_Input data:_
········

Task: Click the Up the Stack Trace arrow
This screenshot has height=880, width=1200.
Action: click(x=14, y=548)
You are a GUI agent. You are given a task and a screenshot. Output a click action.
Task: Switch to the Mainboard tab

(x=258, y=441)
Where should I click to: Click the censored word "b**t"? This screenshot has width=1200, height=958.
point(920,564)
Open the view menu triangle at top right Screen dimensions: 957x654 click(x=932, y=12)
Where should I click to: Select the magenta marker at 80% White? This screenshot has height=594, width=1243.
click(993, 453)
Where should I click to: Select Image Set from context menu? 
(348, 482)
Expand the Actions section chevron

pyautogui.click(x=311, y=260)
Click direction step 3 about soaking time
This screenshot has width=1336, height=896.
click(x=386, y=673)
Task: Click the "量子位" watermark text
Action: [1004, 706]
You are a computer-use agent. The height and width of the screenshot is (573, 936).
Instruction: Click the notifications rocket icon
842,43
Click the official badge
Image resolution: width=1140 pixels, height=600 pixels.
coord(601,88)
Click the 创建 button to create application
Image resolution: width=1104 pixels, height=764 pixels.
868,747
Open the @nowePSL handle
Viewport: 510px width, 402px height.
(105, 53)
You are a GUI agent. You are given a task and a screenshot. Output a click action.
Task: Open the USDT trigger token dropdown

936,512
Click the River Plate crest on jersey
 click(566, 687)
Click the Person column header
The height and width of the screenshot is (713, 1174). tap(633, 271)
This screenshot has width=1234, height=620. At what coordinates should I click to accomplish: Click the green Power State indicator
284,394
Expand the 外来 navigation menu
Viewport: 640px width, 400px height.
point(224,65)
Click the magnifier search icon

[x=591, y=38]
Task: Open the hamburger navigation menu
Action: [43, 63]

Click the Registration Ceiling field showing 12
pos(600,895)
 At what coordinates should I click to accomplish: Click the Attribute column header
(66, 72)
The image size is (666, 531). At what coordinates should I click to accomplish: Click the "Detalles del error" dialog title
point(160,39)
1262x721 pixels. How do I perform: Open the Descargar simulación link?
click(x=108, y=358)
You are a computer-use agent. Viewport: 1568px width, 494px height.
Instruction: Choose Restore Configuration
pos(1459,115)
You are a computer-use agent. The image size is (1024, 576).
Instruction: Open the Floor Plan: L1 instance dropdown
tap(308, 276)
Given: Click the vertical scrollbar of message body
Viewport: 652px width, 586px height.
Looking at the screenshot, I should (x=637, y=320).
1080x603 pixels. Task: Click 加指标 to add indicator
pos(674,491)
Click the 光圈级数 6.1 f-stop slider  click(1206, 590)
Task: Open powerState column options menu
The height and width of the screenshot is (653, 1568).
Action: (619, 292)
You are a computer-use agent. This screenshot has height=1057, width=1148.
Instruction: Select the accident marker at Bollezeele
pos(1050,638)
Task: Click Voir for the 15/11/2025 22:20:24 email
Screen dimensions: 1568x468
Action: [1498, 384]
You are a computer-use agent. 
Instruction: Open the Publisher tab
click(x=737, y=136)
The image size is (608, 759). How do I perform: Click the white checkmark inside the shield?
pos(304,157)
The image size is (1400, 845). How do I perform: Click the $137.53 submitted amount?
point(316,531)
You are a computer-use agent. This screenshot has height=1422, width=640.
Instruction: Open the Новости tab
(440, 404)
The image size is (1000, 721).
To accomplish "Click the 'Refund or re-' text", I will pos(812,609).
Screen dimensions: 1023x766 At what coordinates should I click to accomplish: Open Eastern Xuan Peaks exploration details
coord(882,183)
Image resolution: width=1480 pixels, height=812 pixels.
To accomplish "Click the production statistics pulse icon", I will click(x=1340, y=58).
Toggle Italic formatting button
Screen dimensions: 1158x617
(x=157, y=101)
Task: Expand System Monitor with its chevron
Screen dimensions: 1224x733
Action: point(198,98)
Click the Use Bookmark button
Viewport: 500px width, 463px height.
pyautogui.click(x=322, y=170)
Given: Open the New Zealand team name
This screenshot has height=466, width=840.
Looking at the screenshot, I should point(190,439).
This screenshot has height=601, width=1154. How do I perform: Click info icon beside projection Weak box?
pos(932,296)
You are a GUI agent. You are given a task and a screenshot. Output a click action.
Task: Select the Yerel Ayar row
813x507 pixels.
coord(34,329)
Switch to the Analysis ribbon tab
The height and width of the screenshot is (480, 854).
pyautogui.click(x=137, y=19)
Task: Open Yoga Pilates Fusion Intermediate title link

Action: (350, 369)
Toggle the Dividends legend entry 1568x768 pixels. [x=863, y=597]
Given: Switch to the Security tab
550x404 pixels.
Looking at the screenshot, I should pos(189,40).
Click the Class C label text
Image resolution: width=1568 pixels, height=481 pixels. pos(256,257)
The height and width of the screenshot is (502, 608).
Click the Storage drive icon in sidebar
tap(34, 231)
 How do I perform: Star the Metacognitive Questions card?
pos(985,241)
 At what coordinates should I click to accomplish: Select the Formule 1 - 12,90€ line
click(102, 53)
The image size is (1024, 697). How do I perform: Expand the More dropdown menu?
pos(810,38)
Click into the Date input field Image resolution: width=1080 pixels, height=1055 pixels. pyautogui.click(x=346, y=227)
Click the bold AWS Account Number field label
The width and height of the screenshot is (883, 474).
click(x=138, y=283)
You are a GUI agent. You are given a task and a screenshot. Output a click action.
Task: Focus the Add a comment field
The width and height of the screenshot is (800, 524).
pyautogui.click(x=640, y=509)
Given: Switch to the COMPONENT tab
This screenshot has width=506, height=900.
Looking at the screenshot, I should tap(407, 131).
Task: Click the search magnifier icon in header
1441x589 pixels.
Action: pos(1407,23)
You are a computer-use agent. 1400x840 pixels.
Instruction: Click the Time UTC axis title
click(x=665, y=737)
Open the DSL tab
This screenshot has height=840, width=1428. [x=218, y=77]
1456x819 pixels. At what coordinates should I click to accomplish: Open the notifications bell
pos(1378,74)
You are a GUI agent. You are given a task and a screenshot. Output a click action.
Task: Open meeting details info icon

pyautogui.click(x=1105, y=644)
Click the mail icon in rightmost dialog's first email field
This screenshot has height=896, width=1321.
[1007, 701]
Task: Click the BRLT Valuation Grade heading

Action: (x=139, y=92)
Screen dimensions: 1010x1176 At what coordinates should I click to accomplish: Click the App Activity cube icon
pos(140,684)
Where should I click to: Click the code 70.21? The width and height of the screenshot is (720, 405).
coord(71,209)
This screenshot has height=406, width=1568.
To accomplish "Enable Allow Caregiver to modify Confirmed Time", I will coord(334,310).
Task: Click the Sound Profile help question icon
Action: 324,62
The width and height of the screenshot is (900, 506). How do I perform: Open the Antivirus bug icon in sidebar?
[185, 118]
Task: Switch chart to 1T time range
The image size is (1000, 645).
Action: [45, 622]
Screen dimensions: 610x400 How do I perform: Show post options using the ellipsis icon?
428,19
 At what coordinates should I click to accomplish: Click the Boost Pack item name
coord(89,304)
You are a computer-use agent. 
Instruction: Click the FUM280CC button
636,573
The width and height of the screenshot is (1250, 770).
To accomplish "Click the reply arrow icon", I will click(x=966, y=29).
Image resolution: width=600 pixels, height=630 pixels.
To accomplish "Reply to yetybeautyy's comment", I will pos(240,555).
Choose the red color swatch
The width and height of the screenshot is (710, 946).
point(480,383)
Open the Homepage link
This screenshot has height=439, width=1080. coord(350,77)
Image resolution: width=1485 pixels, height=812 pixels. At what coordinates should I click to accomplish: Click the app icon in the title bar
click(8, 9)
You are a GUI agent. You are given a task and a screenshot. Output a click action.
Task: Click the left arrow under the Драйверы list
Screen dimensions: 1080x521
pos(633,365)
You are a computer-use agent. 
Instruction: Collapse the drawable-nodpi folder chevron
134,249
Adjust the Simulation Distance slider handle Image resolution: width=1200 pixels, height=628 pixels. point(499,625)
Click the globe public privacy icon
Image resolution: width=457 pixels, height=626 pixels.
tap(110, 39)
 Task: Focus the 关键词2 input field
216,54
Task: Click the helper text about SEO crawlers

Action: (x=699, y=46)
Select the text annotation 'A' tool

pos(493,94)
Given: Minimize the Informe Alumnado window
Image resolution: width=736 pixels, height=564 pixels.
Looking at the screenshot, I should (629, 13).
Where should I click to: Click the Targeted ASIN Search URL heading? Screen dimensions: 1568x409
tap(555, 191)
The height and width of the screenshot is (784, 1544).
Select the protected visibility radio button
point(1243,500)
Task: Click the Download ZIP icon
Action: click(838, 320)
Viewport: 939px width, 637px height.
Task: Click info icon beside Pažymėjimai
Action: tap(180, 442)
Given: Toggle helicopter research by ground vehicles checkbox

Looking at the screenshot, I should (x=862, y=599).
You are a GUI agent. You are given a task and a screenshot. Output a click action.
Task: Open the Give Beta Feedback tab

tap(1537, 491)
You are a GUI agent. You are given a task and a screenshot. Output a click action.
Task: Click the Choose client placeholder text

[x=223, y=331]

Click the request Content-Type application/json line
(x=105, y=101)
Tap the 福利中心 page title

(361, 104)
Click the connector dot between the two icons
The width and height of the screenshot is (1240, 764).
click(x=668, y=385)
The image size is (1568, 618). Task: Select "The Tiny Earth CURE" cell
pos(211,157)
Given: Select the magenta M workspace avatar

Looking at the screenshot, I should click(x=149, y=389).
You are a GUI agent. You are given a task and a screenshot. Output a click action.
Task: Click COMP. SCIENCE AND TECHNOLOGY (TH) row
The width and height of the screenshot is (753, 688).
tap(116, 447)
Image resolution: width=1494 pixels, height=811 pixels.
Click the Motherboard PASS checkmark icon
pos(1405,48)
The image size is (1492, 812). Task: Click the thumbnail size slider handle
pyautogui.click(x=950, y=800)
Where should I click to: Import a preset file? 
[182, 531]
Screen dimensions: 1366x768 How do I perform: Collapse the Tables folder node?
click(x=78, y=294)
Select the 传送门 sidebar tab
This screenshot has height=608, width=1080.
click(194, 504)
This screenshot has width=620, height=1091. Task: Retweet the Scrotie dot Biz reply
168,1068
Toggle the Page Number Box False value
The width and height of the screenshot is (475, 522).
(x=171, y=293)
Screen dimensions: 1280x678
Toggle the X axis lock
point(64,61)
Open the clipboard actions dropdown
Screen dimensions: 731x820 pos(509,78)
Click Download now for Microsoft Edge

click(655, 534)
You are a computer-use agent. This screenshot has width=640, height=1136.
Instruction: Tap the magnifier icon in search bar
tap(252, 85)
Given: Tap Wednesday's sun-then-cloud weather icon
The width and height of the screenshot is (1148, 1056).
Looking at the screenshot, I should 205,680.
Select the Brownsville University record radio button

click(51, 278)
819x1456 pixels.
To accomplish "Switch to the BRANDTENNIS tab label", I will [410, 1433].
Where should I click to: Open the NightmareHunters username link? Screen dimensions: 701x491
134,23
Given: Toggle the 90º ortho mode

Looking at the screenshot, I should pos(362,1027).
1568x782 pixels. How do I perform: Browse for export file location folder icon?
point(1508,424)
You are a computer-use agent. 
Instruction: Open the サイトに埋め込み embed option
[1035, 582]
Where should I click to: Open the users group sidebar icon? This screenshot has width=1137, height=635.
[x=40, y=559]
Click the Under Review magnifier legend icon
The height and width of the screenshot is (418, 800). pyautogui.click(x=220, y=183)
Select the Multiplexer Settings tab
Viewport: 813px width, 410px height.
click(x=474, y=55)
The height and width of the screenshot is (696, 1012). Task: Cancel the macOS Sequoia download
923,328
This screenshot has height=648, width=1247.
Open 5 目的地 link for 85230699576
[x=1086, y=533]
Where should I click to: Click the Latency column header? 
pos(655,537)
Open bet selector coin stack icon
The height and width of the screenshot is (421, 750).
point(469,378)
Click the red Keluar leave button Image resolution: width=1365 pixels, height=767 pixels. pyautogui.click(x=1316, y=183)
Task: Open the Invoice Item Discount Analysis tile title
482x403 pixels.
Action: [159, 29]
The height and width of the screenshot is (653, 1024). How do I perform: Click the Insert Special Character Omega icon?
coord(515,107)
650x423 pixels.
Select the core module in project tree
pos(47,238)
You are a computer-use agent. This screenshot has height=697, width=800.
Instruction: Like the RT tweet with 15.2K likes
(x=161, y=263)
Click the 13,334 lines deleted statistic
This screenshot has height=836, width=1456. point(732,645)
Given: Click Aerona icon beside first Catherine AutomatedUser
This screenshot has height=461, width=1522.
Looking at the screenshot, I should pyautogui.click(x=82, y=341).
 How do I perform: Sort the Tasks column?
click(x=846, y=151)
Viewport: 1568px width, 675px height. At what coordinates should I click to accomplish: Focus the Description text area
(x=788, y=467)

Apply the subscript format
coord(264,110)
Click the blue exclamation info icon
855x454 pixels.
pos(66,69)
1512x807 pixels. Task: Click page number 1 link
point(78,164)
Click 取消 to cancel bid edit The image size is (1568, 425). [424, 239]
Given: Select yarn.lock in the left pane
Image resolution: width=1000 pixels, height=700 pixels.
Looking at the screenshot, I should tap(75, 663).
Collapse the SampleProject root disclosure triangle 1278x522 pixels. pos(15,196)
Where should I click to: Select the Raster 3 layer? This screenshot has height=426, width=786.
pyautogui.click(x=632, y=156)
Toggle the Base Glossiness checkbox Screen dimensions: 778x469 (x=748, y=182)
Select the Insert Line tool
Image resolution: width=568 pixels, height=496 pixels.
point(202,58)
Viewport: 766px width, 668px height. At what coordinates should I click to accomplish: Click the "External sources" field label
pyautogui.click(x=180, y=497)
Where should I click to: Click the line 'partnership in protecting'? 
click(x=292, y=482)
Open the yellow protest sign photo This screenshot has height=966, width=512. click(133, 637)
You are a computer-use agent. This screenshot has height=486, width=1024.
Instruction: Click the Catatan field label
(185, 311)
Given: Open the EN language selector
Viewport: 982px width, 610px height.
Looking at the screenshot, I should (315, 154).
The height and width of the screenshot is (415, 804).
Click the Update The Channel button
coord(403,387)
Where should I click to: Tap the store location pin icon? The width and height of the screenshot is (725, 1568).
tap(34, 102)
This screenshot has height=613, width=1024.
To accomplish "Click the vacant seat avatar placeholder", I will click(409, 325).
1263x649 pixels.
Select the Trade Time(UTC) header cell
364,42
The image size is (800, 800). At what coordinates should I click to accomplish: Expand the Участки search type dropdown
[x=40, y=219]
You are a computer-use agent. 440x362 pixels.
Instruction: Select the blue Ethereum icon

········

_To do:_ Once you reach the line with "Expand the Actions section chevron" in the data above, copy it and every line after it exactly, up to and including the line with "Given: Click the".

_Result of the exercise:_
Expand the Actions section chevron

pyautogui.click(x=311, y=260)
Click direction step 3 about soaking time
This screenshot has width=1336, height=896.
click(x=386, y=673)
Task: Click the "量子位" watermark text
Action: [1004, 706]
You are a computer-use agent. The height and width of the screenshot is (573, 936).
Instruction: Click the notifications rocket icon
842,43
Click the official badge
Image resolution: width=1140 pixels, height=600 pixels.
coord(601,88)
Click the 创建 button to create application
Image resolution: width=1104 pixels, height=764 pixels.
868,747
Open the @nowePSL handle
Viewport: 510px width, 402px height.
(105, 53)
You are a GUI agent. You are given a task and a screenshot. Output a click action.
Task: Open the USDT trigger token dropdown

936,512
Click the River Plate crest on jersey
 click(566, 687)
Click the Person column header
The height and width of the screenshot is (713, 1174). tap(633, 271)
This screenshot has width=1234, height=620. At what coordinates should I click to accomplish: Click the green Power State indicator
284,394
Expand the 外来 navigation menu
Viewport: 640px width, 400px height.
point(224,65)
Click the magnifier search icon

[x=591, y=38]
Task: Open the hamburger navigation menu
Action: [43, 63]

Click the Registration Ceiling field showing 12
pos(600,895)
 At what coordinates should I click to accomplish: Click the Attribute column header
(66, 72)
The image size is (666, 531). At what coordinates should I click to accomplish: Click the "Detalles del error" dialog title
point(160,39)
1262x721 pixels. How do I perform: Open the Descargar simulación link?
click(x=108, y=358)
You are a computer-use agent. Viewport: 1568px width, 494px height.
Instruction: Choose Restore Configuration
pos(1459,115)
You are a computer-use agent. The image size is (1024, 576).
Instruction: Open the Floor Plan: L1 instance dropdown
tap(308, 276)
Given: Click the vertical scrollbar of message body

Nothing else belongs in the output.